What is your view on the so-called culture wars? Does this affect what and how you write? Are you self-censoring – because plenty are and who can blame them – and do you think the pendulum will ever swing back? Do you think The Football Factory would get published today if it was a new submission?

That war has always been there during our lifetimes, but it has been given a name now, which has stuck lots of different views into smaller and smaller boxes, which makes people less tolerant than ever. Maybe not in real life, but in cyberspace, which seems to persuade those in positions of power to act in bizarre ways. So the divide does exist and it is getting worse. The internet and especially social media have played a huge part in the dumbing-down process. It works all ways, though, as dismissing anything you don’t like as ‘woke’ is as woke as woke.

Human Punk: time and place

I don’t self-censor and it doesn’t affect how I write, but I do bring these divisions into my work, and I have been doing that since my first novel The Football Factory. And I do blame people who self-censor. If you are going to do that, then in my view you really shouldn’t be writing serious fiction.

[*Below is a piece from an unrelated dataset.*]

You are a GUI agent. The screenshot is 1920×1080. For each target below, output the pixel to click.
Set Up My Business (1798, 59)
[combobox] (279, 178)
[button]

There are some fine writers out there waiting to be brought into print, but publishing is becoming less relevant. There are nicely designed books being released, and obviously some talented new authors, but most of the fiction that makes it through the filters of class and political correctness is directed at a tiny readership. English fiction is having the life sucked out of it, which goes back to who controls the means of production. There is little real diversity that I can see. The accountants are in control, but publishing is meant to be better than that. Without doubt there is increasing censorship, a pressure to conform and follow orders, to do as you are told.

Will things change? I like to think so, as there are some great independents out there, but it’s a battle. Would The Football Factory get published today? Not by a mainstream publisher it wouldn’t. No chance. It was hard enough when it came out in 1996, but I was lucky as I had Robin Robertson as an editor. He broke the mould. A great man responsible for giving us the likes of Irvine Welsh and Alan Warner. Seeing publishers fiddling with classic works of literature shows how low this has all sunk. I mean, who are these people? The arrogance. An author’s words should never be decided by someone else.

You have a new novella coming up in London Books’ Seal Club 2: The View From Poacher’s Hill. I’ve not seen it yet. Can you give any pointers on what to expect.

It is called Grand Union and centres around several characters from the novella in the first of the Seal Club books, The Beasts Of Brussels. It includes Ray and Terry from London Country and Skinheads, but the main focus is lorry driver Merlin, who gives up driving when the first lockdown starts, travels the canals on his narrowboat. He has a goat called Gary and isn’t going to leave him behind. We also have Stan, Darren and Matt from the first novella. A football meet is organised for when Merlin and Gary arrive in Uxbridge. The beer is flowing. What could possibly go wrong?

2004: at ‘The Football Factory’ premiere

Can we expect another novel that follows these London Country characters into their senior years? Drawing pensions, facing up to their mortality, disrupting life in sheltered accommodation and suchlike.

It would be too sad writing about them getting old and one day falling ill. I always found Last Of The Summer Wine depressing. Even the theme song for Whatever Happened To The Likely Lads made me feel sad. The battle we all face is trying to pretend we aren’t going to die, so I would find it hard charting their decay. Writing Slaughterhouse Prayer was tough enough. I have obviously written about older characters before, but following these ones to the end would be too much.

I want to dip in and out of my short stories for a while, get a collection together as I have a lot of them sitting on my laptop, and I would like to write another book set in the future, a follow-up to The Liberal Politics, or at least something similar. That was the most fun I have ever had doing a novel. Some non-fiction as well. Make some music. Think about those collages Joe Martin talks about in London Country. Some lyrics for an Oi album. Finish off The Prison House album. There’s lots to do.